How to generate 5-character strings combinations (1 digit, two equal letters and two different equal letters) without duplication

Question

I am trying to generate combinations of a 5-character strings consisting of four letters (exactly two are equal and another repeated two are equal) and one digit.

Example for CORRECT combinations:

1aabb  
b1aab  
ca3ac  

Example for INCORRECT combinations:

1aaaa  -> incorrect because there are more than 2 equal letters
1aaab  -> Same as the previous
1abcd  -> No 2 equal letters + 2 equal different letters  

This is the code I am using:

from itertools import combinations, permutations, product

LETTERS = 'bcdfghjklmnpqrstvwxz'
DIGITS = '2456789'

def aabb1(letters=LETTERS, digits=DIGITS):
    """Generate the distinct 5-character strings consisting of four
    letters (exactly two are equal and another repeat two are equal) and one digit.

    """
    combs = []
    for (a, b), (i, j), (x, y), d, k in product(
            permutations(letters, 2),   # Two letters (a repeated).
            combinations(range(4), 2),  # Positions for the repeated letter.
            combinations(range(2), 2),  # Positions for the second repeated letter.
            digits,                     # One digit.
            range(5)):                  # Positions for the digit.
        result = []
        result[i:i] = a,
        result[j:j] = a,
        result[x:x] = b,
        result[y:y] = b,
        result[k:k] = d,
        combs.append(''.join(result))

    print(len(combs))
    return combs

It prints that I have 79,800 combinations but this is incorrect because I am counting duplicated combinations:

The problem is because it chooses some letter, for example a to appear twice and then repeated letter, like f , to appear twice so we will get something like: a3faf but later it chooses the first letter as f and the second as a and get again a3faf .
In math I can solve it with dividing by 2:

But not sure how to do it properly in my code.

Can you suggest how I can prevent it in my code ? Meaning, get the combinations without duplication.

Answer 1

Change permutations(letters, 2) to combinations(letters, 2) . permutations() will deliver ('a', 'b') and ('b', 'a') , but combinations() will deliver just ('a', 'b') . Your combinations for letter positions takes care of all orderings of those letters so you don't need to see them twice.

Edit: In addition to the previous fix, calculating the positions of the second letter based on the first letter finally fixes it.
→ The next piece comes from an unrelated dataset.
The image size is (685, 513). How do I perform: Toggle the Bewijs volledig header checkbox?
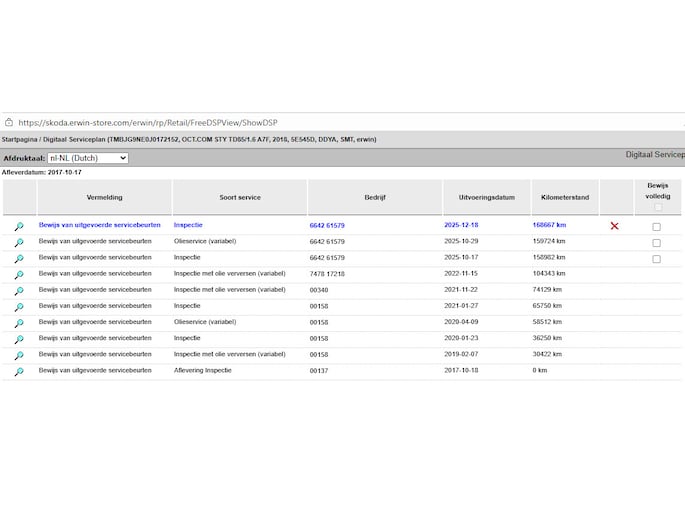click(657, 207)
So if 'a' is at index 0 and 2 then 'b' must be at index 1 and 4 .

def aabb1(letters=LETTERS, digits=DIGITS):
    """Generate the distinct 5-character strings consisting of four
    letters (exactly two are equal and another repeat two are equal) and one digit.

    """
    letterdxs = set(range(4))
    combs = []
    for (a, b), (i, j), d, k in product(
            combinations(letters, 2),   # Two letters (a repeated).
            combinations(range(4), 2),  # Positions for the 1st repeated letter.
            digits,                     # One digit.
            range(5)):                  # Positions for the digit.
        x, y = letterdxs.difference((i, j))
        result = []
        result[i:i] = a,
        result[j:j] = a,
        result[x:x] = b,
        result[y:y] = b,
        result[k:k] = d,
        combs.append(''.join(result))
    print(len(combs))
    return combs

Answer 2

You can write a recursive function:

#1aabb  
#b1aab  
#ca3ac  
from collections import Counter
LETTERS = 'bcdfghjklmnpqrstvwxz'
DIGITS = '2456789'
def combinations(d, current = []):
   if len(current) == 5:
      yield ''.join(current)
   else:
      for i in d:
        _d = Counter(current)
        if i.isdigit() and not any(c.isdigit() for c in current):
          yield from combinations(d, current+[i])
        elif (not current or _d.get(i, 0) == 1 or sum(c.isalpha() for c in current) < 2) and i.isalpha():
          yield from combinations(d, current+[i])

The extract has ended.